## Begin Record extracts

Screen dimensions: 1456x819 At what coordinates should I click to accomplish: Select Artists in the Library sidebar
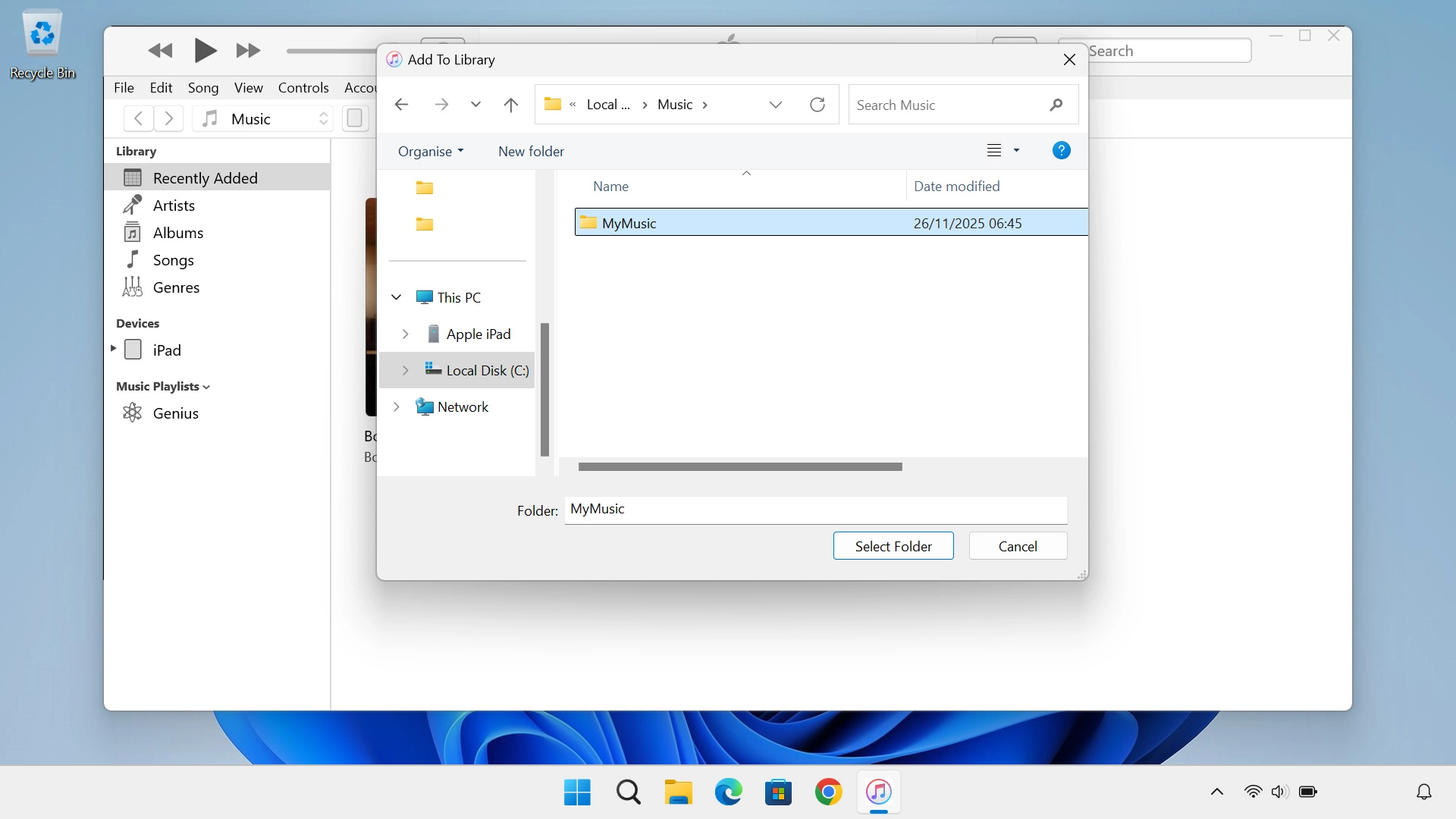click(174, 205)
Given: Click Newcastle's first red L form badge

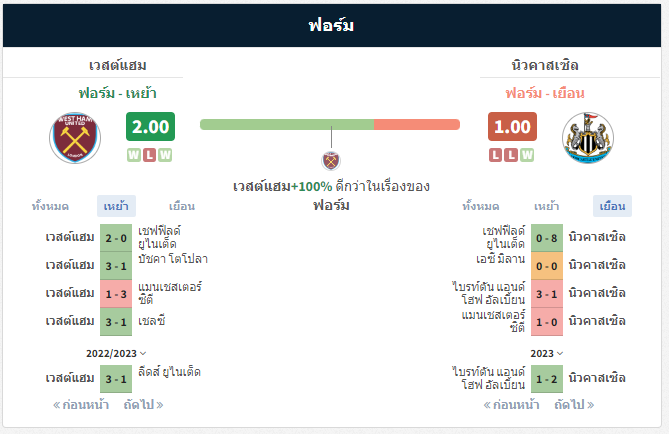Looking at the screenshot, I should pyautogui.click(x=496, y=155).
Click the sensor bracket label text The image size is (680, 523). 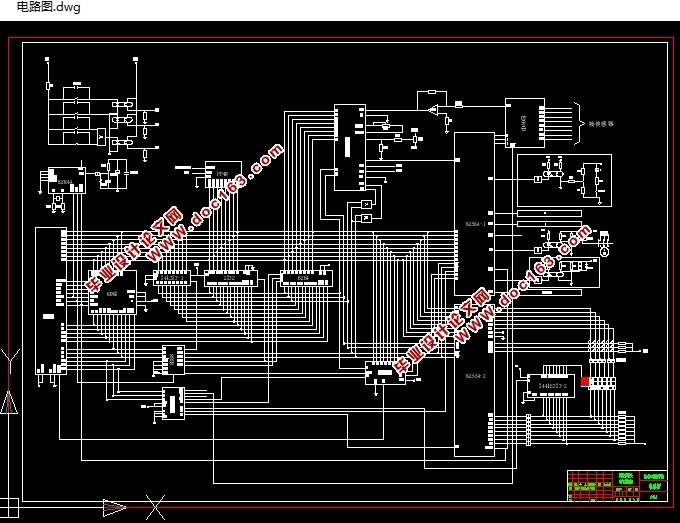coord(601,124)
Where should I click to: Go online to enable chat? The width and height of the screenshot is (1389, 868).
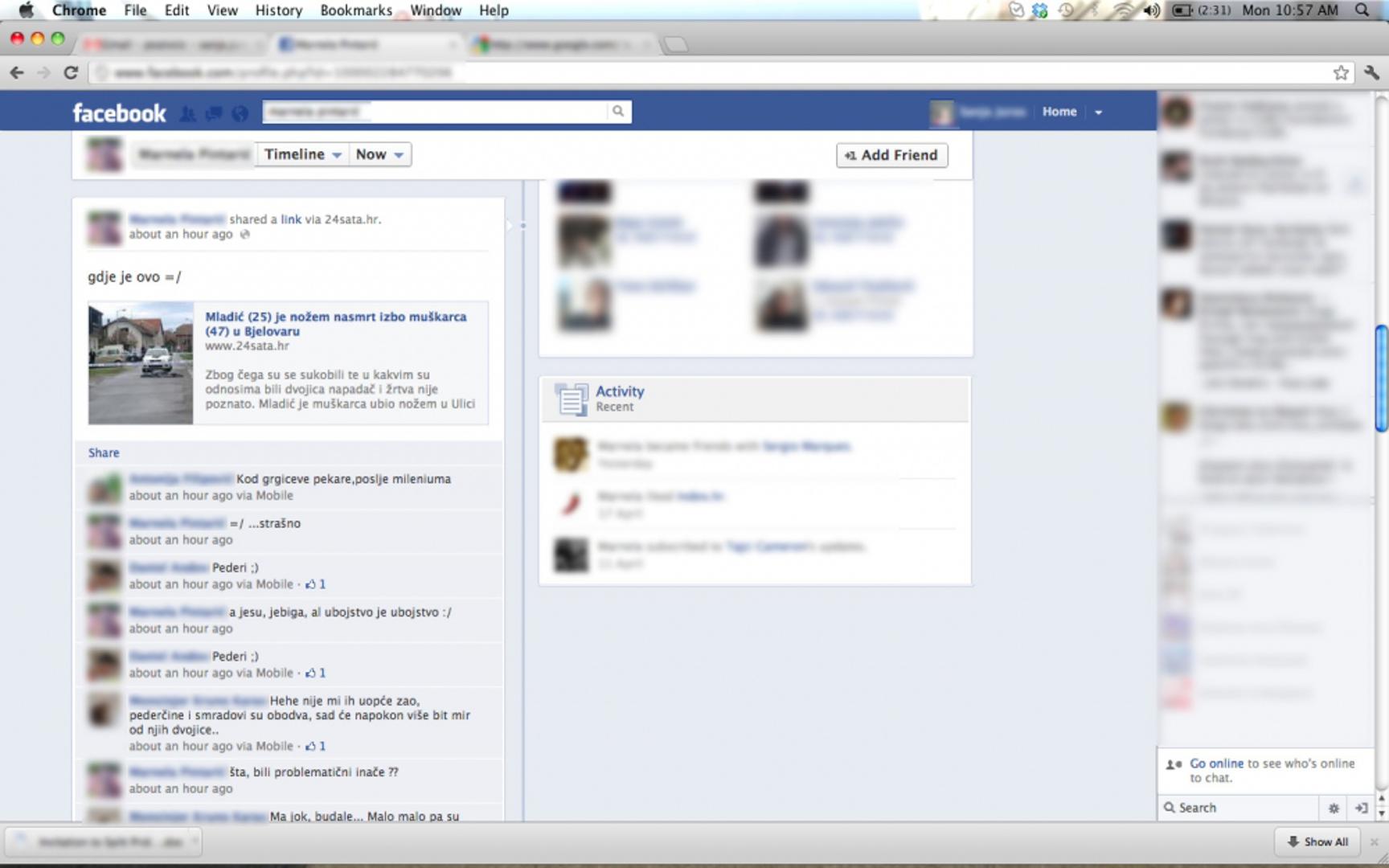pyautogui.click(x=1216, y=764)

## End Record extracts

Set problem: Copy the records starting at the line that contains "Where should I" and ending with the last of the records, changing "chat" to "messaging" and keeping everything else as it is. Leave the pictures out.

Problem solution:
Where should I click to: Go online to enable messaging? The width and height of the screenshot is (1389, 868).
pyautogui.click(x=1216, y=764)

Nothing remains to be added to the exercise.